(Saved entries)
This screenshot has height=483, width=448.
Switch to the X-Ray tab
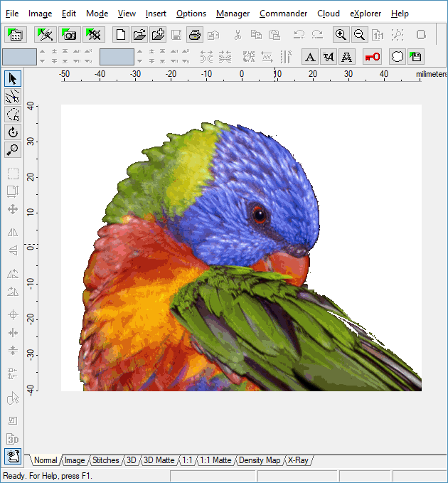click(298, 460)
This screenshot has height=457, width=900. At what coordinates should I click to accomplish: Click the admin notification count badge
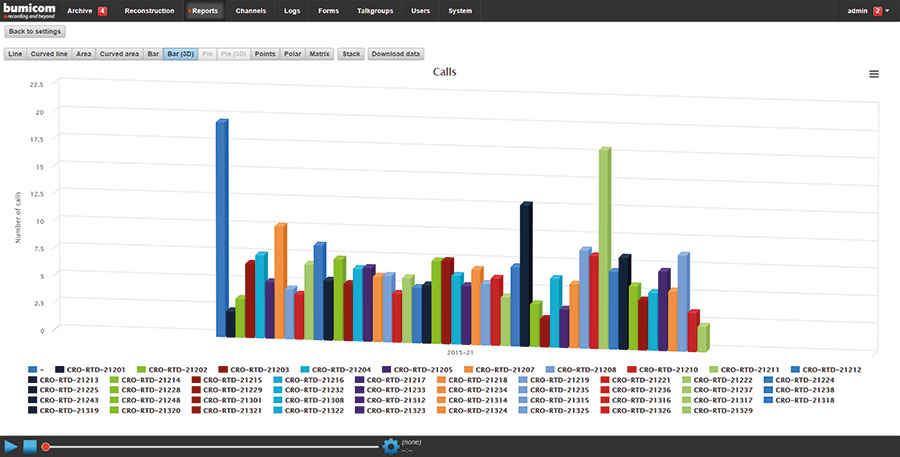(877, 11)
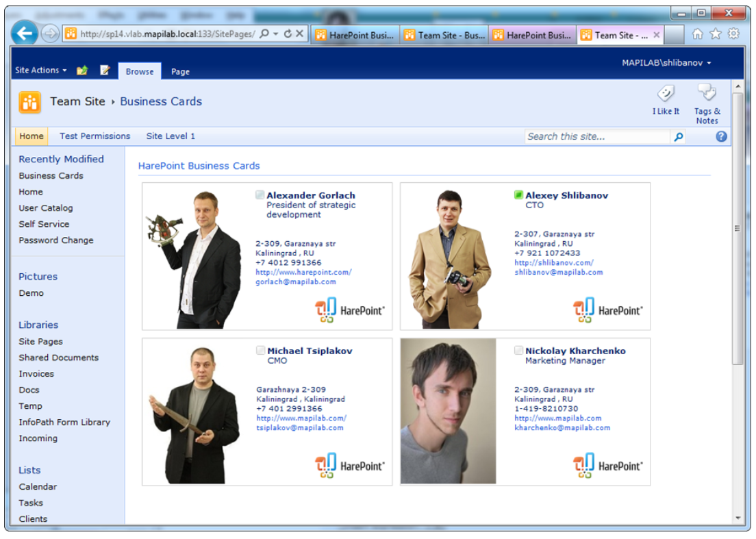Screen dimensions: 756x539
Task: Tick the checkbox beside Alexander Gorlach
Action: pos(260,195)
--
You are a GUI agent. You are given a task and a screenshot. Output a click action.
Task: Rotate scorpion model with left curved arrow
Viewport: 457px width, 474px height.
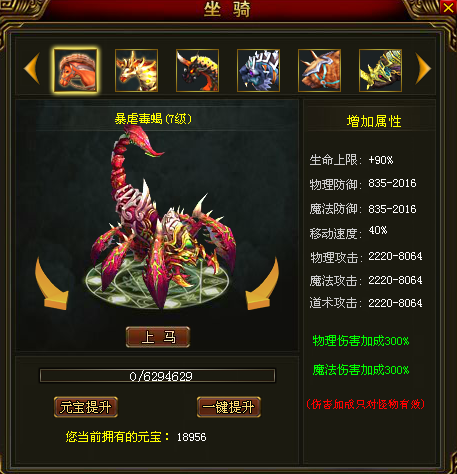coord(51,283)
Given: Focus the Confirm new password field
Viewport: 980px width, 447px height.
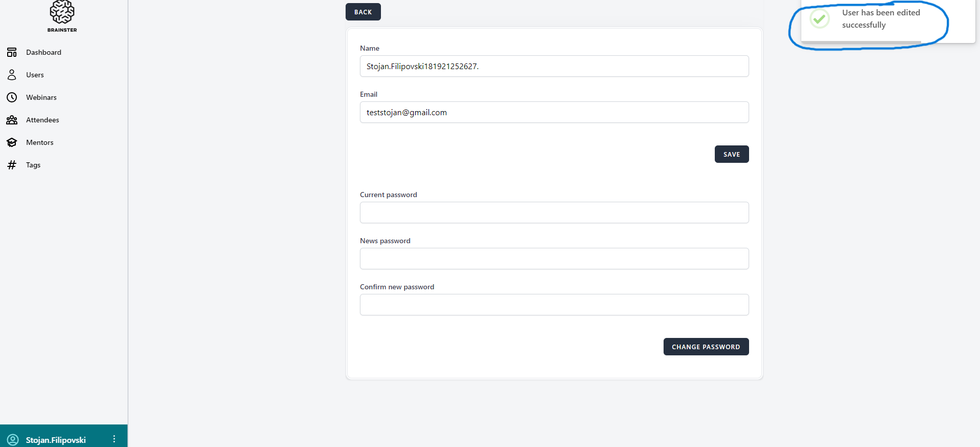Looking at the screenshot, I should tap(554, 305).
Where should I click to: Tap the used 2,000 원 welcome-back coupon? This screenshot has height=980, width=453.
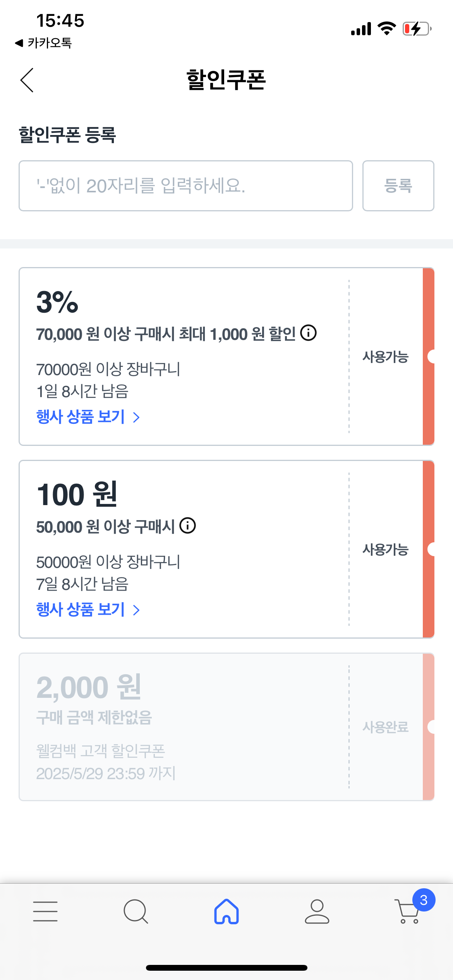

*WHAT IS NEEDED*. Exactly the lines starting at the one above with "Given: Focus the Confirm new password field" and ending at the one with "Where should I" should be printed, and nothing else. Omit the pictures.

*ANSWER FOR THE TASK*.
Given: Focus the Confirm new password field
Viewport: 980px width, 447px height.
Looking at the screenshot, I should tap(554, 305).
Where should I click to: Tap the used 2,000 원 welcome-back coupon? This screenshot has height=980, width=453.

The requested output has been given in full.